MCP TypeScript SDK (V2) / @modelcontextprotocol/fastify / middleware/hostHeaderValidation
middleware/hostHeaderValidation
Functions
hostHeaderValidation()
hostHeaderValidation(
allowedHostnames): (request,reply) =>Promise<void>
Defined in: middleware/hostHeaderValidation.ts:22
Fastify onRequest hook for DNS rebinding protection. Validates Host header hostname (port-agnostic) against an allowed list.
This is particularly important for servers without authorization or HTTPS, such as localhost servers or development servers. DNS rebinding attacks can bypass same-origin policy by manipulating DNS to point a domain to a localhost address, allowing malicious websites to access your local server.
Parameters
allowedHostnames
string[]
List of allowed hostnames (without ports).

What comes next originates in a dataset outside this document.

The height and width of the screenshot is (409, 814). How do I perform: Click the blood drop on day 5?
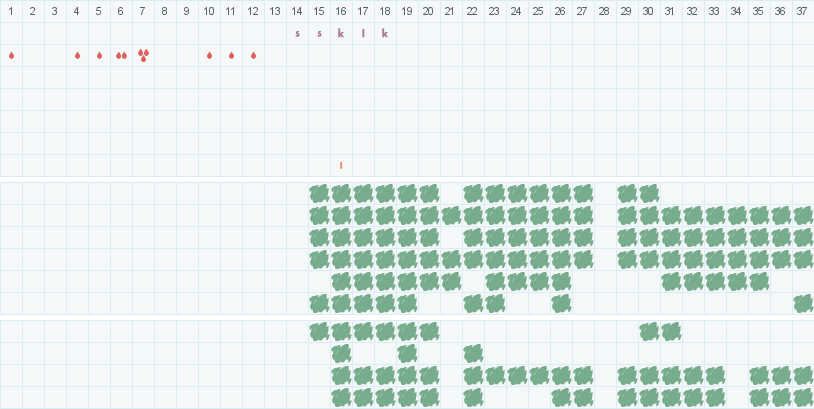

For IPv6, provide the address with brackets (e.g., [::1]).
Returns
Fastify onRequest hook handler
(request, reply) => Promise<void>
Example
app.addHook('onRequest', hostHeaderValidation(['localhost', '127.0.0.1', '[::1]']));localhostHostValidation()
localhostHostValidation(): (
request,reply) =>Promise<void>
Defined in: middleware/hostHeaderValidation.ts:47
Convenience hook for localhost DNS rebinding protection. Allows only localhost, 127.0.0.1, and [::1] (IPv6 localhost) hostnames.
Returns
(request, reply) => Promise<void>
Example
app.addHook('onRequest', localhostHostValidation());